Next Meeting Presentation

2 April 2026 – Club Meeting Presentation
— Thursday night, 7:00 – 8:30 p.m.

This free speaker presentation will be offered in-person at the
UNC-Asheville Reuter Center and virtually online. Registration is not required; use this Zoom link to watch the presentation remotely.

Although parking is free for this event at the UNC-Asheville Reuter Center, you must register your vehicle with a “Visitor 5pm – 6am” permit type at this link. Once registration is complete, visitors will not need to print or display a permit; the system utilizes camera-based License Plate Recognition technology. All vehicles must park front-end in, so that the license plate is visible.

An Astronomy Guest Speaker Series Event – a collaboration of the Astronomy Club of Asheville and UNC-Asheville

Tracking Artemis II’s Orion Spacecraft

– presented by
Timothy DeLisle
,

Director of Software Engineering at Pisgah Astronomical Research Institute

The upcoming Artemis II mission will send astronauts around the Moon for the first time since the Apollo era. NASA has selected the Pisgah Astronomical Research Institute (PARI) as one of a small number of organizations worldwide that will passively track the Orion spacecraft during its roughly 10-day journey. Using our radio telescopes and communications equipment, PARI will receive some of Orion’s transmissions and measure Doppler shift in the signal to help track the spacecraft’s trajectory. This data will help NASA assess the tracking capabilities of aerospace organizations worldwide.
In this talk, we’ll explore PARI’s role in supporting Artemis II, some of the preparations we’ve made for the mission, and a peek into PARI’s past from when the site was a NASA ground station.
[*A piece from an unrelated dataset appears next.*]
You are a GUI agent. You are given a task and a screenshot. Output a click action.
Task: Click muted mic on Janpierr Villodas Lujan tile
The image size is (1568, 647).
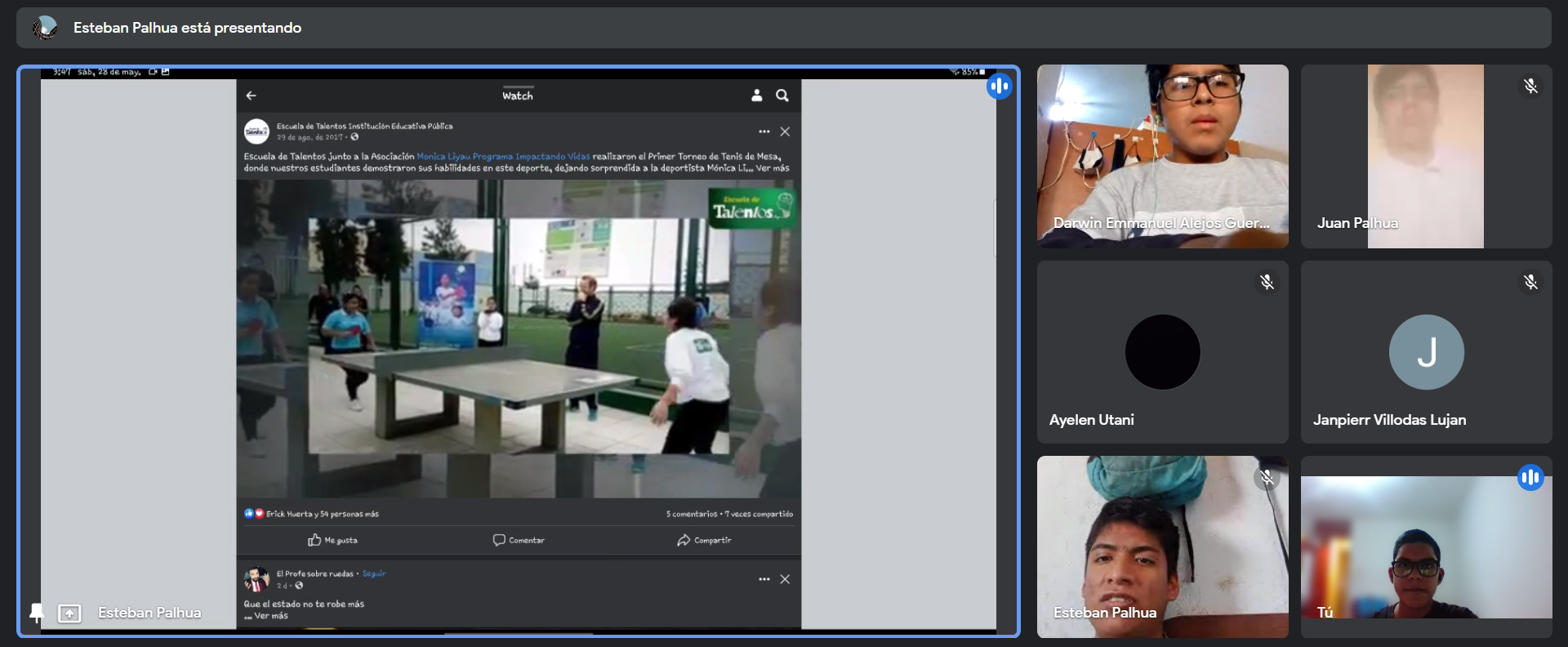[1530, 283]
Along the way, we’ll take a look at some of the techniques used in space communication. What is Doppler shift and why is it valuable for spacecraft tracking? How do ground stations receive signals from spacecraft across hundreds of thousands of miles? And, what is radio modulation, the technique used to encode data, voice, and telemetry onto radio waves traveling through space?